Gran parte de esa izquierda y ese progresismo recibió al kirchnerismo, atacándolo en defensa de una franquicia que le hubiera otorgado “la sociedad” como sistema hegemónico de ideas. Y lo discutieron desde ese sentido común hegemónico, con un gran desprecio y con odio: “Nosotros somos la izquierda y el progresismo, ustedes son todos corruptos o farsantes”. Los ocho años de kirchnerismo, donde se concretaron muchas de las aspiraciones históricas del progresismo y la izquierda, lo que hicieron fue poner en cuestión ese sistema de ideas hegemónico y por lo tanto la concesión de esas franquicias automáticas. No porque esa izquierda o ese progresismo no lo hayan sido o hayan dejado de serlo, sino porque no son los únicos, y además porque en determinadas situaciones demostraron que estuvieron más enfocados en mantener esa franquicia de la cultura hegemónica, o sea, más preocupados por ser “aceptados” como de izquierda y progresistas, que de actuar como tales.

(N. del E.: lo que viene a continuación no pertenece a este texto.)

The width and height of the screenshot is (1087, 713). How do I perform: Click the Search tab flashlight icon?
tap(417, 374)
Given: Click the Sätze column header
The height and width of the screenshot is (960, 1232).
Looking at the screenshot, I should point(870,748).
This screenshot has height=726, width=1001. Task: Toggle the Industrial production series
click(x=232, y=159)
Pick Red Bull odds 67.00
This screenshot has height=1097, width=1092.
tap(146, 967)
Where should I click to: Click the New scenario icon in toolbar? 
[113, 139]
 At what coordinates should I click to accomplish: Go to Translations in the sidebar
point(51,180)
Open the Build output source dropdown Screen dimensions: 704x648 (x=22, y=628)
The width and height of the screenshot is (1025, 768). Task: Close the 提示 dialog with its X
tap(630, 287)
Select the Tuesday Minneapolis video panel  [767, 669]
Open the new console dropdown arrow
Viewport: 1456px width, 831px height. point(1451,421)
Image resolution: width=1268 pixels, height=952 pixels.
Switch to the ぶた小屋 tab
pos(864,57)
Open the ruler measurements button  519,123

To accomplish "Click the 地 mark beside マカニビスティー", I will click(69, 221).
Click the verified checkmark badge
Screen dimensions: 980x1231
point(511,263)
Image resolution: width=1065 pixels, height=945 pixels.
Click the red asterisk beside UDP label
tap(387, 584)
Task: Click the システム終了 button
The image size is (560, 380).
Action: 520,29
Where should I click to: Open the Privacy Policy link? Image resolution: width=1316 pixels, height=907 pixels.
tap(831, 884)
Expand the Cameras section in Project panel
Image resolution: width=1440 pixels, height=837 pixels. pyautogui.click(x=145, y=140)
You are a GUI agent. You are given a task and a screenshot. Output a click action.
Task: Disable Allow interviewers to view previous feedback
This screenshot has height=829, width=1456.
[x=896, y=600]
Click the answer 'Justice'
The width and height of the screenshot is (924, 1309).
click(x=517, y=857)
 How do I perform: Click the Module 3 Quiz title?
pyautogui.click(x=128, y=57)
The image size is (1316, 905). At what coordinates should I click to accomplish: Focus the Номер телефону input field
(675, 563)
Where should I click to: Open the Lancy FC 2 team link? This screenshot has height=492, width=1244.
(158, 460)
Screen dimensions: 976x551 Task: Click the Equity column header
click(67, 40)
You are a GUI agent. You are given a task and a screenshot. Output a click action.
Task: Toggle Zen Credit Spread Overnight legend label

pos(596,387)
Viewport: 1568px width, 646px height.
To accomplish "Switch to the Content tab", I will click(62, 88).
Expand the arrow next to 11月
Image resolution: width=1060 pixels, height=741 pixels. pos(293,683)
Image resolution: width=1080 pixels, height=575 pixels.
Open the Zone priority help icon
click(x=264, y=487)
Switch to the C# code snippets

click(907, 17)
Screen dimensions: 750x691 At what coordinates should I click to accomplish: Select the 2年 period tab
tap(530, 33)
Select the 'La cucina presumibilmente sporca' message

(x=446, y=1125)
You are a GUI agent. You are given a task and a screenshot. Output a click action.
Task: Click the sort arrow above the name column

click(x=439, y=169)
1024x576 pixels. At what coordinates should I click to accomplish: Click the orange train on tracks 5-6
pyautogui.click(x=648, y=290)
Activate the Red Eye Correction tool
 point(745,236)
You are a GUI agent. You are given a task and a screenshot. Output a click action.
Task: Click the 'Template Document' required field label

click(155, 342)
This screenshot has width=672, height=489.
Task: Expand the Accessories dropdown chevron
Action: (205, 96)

Una parte de estas corrientes de pensamiento recuperó su propia voz en esos cambios de escenarios, sin coincidir con el kirchnerismo, pero tratando de alejarse de la condescendencia hegemónica, es decir, trata de no aprovecharse de ese lugar que le concedió su supuesto oponente conservador y derechista. En ese plano se establece un debate más enriquecedor de ida y vuelta.

Pero hay otros sectores del viejo izquierdismo y progresismo que han tomado al kirchnerismo como su principal enemigo. Desde ese lugar, algunos de ellos se sumaron a las concentraciones de las clases altas porteñas en Palermo durante el conflicto por la 125, o atacan cínicamente a los organismos de derechos humanos, o defienden a las corporaciones enfrentadas con el Gobierno, como Clarín y Techint. Muchos de ellos han hecho declaraciones públicas en este sentido. Ese es un espacio cuyo izquierdismo o progresismo está en discusión más allá de sus discursos o trayectorias. Son corrientes que han quedado junto a la derecha, y funcionan como izquierda de la derecha, al punto de que no tienen prurito en coordinar su accionar con la derecha en el Congreso priorizando su oposición a una fuerza que ha ocupado, pese al sentido común hegemónico que se lo negaba, un espacio en el centroizquierda.

Son escenarios todavía fluidos, donde lo que se ha logrado ha sido poner en cuestionamiento una cultura hegemónica, que sigue siéndolo. Pero ahora es posible la existencia de muchos puntos de vista. La diversificación que se genera ahora es democrática, no se trata de que haya periodistas a favor o en contra del Gobierno. Se trata de que los diversos puntos de vista que siempre existieron forjados por procesos culturales o por intereses concretos ahora están expuestos como tales. La uniformidad profesional que existía antes estaba regida por ese sentido común hegemónico. Es bueno que haya periodistas e intelectuales que piensen diferente y que cada quien lo haga con responsabilidad, honestidad e idoneidad. No es que el único profesional solamente sea el que está en contra del Gobierno. Eso es un engañapichanga de muy bajo nivel. Pensar diferente no quiere decir que uno sea periodista militante y el otro no, aunque también puede haber periodistas militantes de cualquier idea como siempre los hubo.